In 2011, when Governor Rick Perry was trying to convince the American people he should be president, he famously could not, for the life of him, recall the three federal agencies he had been proposing on the campaign trail to eliminate. “It’s three agencies of government, when I get there, that are gone—Commerce, Education and the, um, what’s the third one there? Let’s see,” Perry said during an agonizing series of minutes during a Republican presidential debate. “But you can’t name the third one?” moderator John Harwood pressed. “The third agency of government I would do away with—the education, uh, the, uh, commerce and let’s see. I can’t—the third one. Sorry. Oops,” Perry answered, after looking to Senator Ron Paul to save him. As it turned out, the third agency was the Department of Energy. And now, because of the grand Trump experiment we’re all living in, he’s running that agency. How’s that working out for him? After an initial “learning curve” that involved finding out what the department actually does (surprise: it’s not about the oil and gas industry), things are going, well . . . pretty good if we’re grading on a Rick Perry curve, less good if we’re coming into this with the expectation a cabinet official should have a grasp of basic economic concepts, particularly the ones he decides to brag about understanding in public.
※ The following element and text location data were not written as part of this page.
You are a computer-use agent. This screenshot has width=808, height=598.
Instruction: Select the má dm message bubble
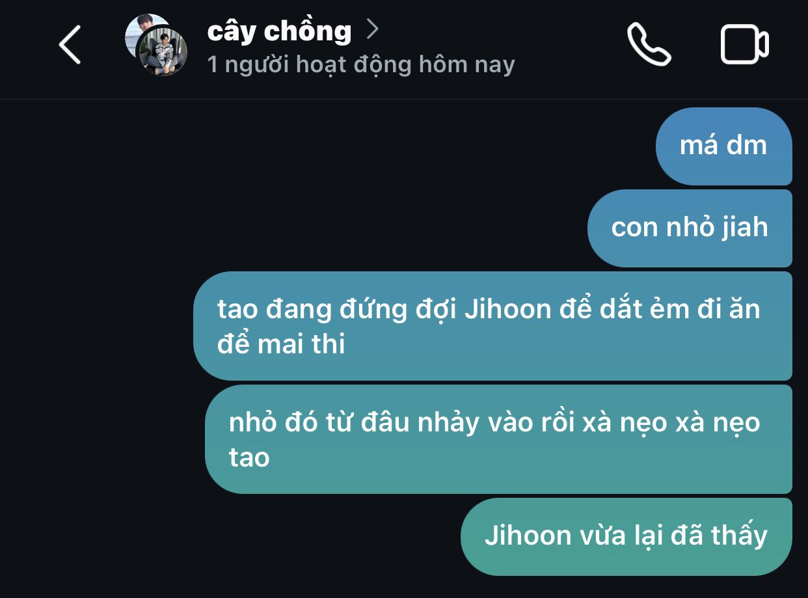(x=723, y=146)
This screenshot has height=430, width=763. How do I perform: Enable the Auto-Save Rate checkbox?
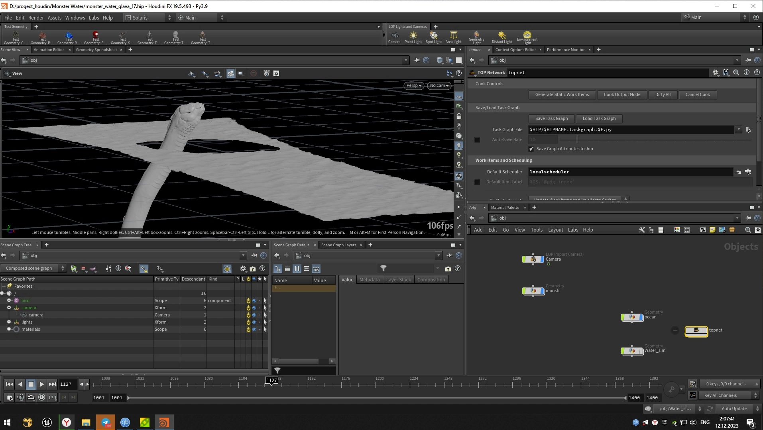(477, 140)
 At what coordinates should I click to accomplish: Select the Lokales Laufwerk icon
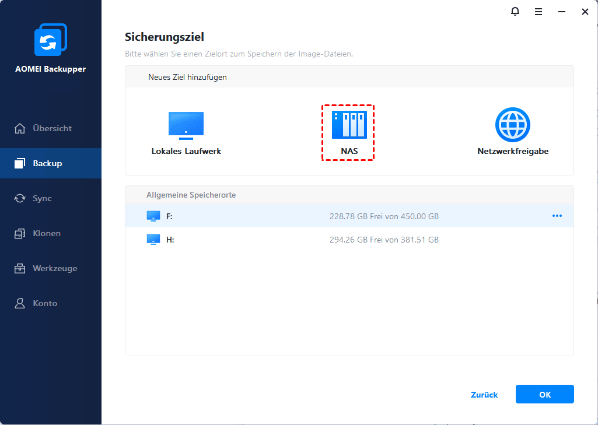(186, 125)
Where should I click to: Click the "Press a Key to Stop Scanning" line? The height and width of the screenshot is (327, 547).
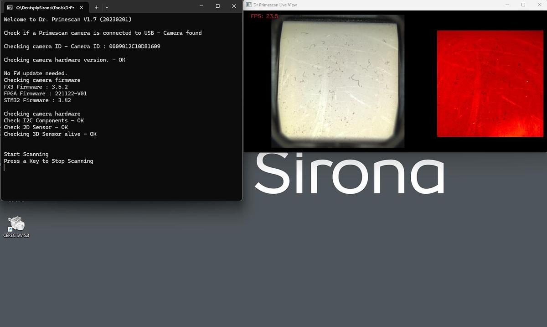48,161
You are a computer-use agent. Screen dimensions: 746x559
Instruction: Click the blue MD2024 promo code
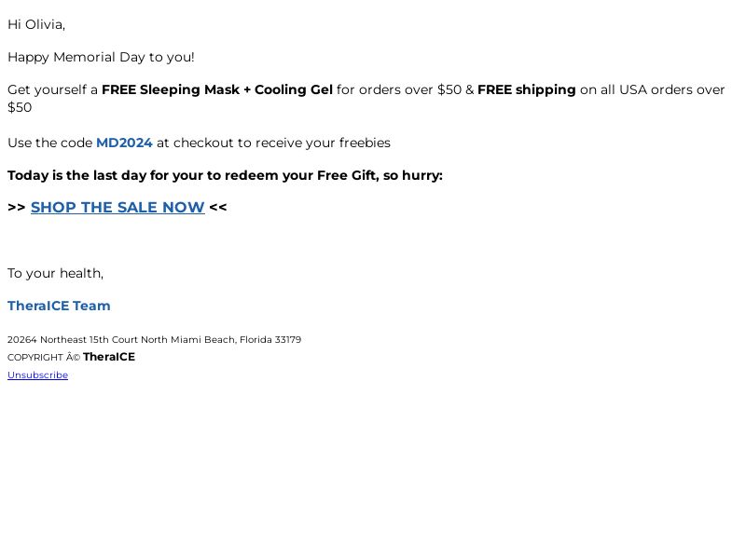(124, 143)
During a visit to a coal plant in West Virginia on Thursday, Perry, now five months into the job and feeling confident of his knowledge base, decided to wow onlookers with his book smarts.

“Here’s a little economics lesson,” he reportedly told the group assembled “Supply and demand. You put the supply out there and the demand will follow.”

Unfortunately for Perry, as Twitter users were quick to point out, this is not how supply and demand works, not even a little bit.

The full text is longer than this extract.